[Collection entries]
+---+

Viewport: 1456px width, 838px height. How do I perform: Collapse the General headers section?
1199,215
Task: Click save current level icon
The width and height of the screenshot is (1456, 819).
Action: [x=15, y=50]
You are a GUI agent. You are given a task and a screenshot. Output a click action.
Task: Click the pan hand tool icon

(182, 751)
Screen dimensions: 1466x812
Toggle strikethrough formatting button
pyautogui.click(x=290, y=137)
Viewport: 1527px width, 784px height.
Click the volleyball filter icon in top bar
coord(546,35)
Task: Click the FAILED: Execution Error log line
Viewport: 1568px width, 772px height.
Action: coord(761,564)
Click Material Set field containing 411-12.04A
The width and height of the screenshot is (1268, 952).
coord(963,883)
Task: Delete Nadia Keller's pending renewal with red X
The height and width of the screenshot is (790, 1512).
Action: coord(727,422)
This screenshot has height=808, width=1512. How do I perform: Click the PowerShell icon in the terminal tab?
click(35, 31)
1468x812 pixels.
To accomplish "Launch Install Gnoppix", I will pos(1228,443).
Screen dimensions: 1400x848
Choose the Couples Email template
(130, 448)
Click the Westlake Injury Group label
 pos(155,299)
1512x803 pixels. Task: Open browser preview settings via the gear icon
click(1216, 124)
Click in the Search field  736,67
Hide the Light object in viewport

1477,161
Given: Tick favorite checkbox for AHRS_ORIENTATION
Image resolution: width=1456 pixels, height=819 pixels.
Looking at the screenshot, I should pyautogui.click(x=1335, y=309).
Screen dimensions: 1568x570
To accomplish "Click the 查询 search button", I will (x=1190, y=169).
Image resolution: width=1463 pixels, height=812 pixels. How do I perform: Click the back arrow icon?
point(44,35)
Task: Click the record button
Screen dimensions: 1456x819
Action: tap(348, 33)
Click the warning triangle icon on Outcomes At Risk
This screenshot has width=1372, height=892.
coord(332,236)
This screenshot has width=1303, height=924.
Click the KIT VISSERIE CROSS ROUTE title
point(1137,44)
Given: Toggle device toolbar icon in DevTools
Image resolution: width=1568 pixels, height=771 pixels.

+---+

● **Exercise**: Retype the data in full, and keep every line identical to the original.

● **Written solution**:
Viewport: 1456px width, 838px height. How do I perform: Collapse the General headers section?
1199,215
Task: Click save current level icon
The width and height of the screenshot is (1456, 819).
Action: [x=15, y=50]
You are a GUI agent. You are given a task and a screenshot. Output a click action.
Task: Click the pan hand tool icon

(182, 751)
Screen dimensions: 1466x812
Toggle strikethrough formatting button
pyautogui.click(x=290, y=137)
Viewport: 1527px width, 784px height.
Click the volleyball filter icon in top bar
coord(546,35)
Task: Click the FAILED: Execution Error log line
Viewport: 1568px width, 772px height.
Action: coord(761,564)
Click Material Set field containing 411-12.04A
The width and height of the screenshot is (1268, 952).
coord(963,883)
Task: Delete Nadia Keller's pending renewal with red X
The height and width of the screenshot is (790, 1512).
Action: coord(727,422)
This screenshot has height=808, width=1512. How do I perform: Click the PowerShell icon in the terminal tab?
click(35, 31)
1468x812 pixels.
To accomplish "Launch Install Gnoppix", I will pos(1228,443).
Screen dimensions: 1400x848
Choose the Couples Email template
(130, 448)
Click the Westlake Injury Group label
 pos(155,299)
1512x803 pixels. Task: Open browser preview settings via the gear icon
click(1216, 124)
Click in the Search field  736,67
Hide the Light object in viewport

1477,161
Given: Tick favorite checkbox for AHRS_ORIENTATION
Image resolution: width=1456 pixels, height=819 pixels.
Looking at the screenshot, I should pyautogui.click(x=1335, y=309).
Screen dimensions: 1568x570
To accomplish "Click the 查询 search button", I will (x=1190, y=169).
Image resolution: width=1463 pixels, height=812 pixels. How do I perform: Click the back arrow icon?
point(44,35)
Task: Click the record button
Screen dimensions: 1456x819
Action: tap(348, 33)
Click the warning triangle icon on Outcomes At Risk
This screenshot has width=1372, height=892.
coord(332,236)
This screenshot has width=1303, height=924.
Click the KIT VISSERIE CROSS ROUTE title
point(1137,44)
Given: Toggle device toolbar icon in DevTools
Image resolution: width=1568 pixels, height=771 pixels.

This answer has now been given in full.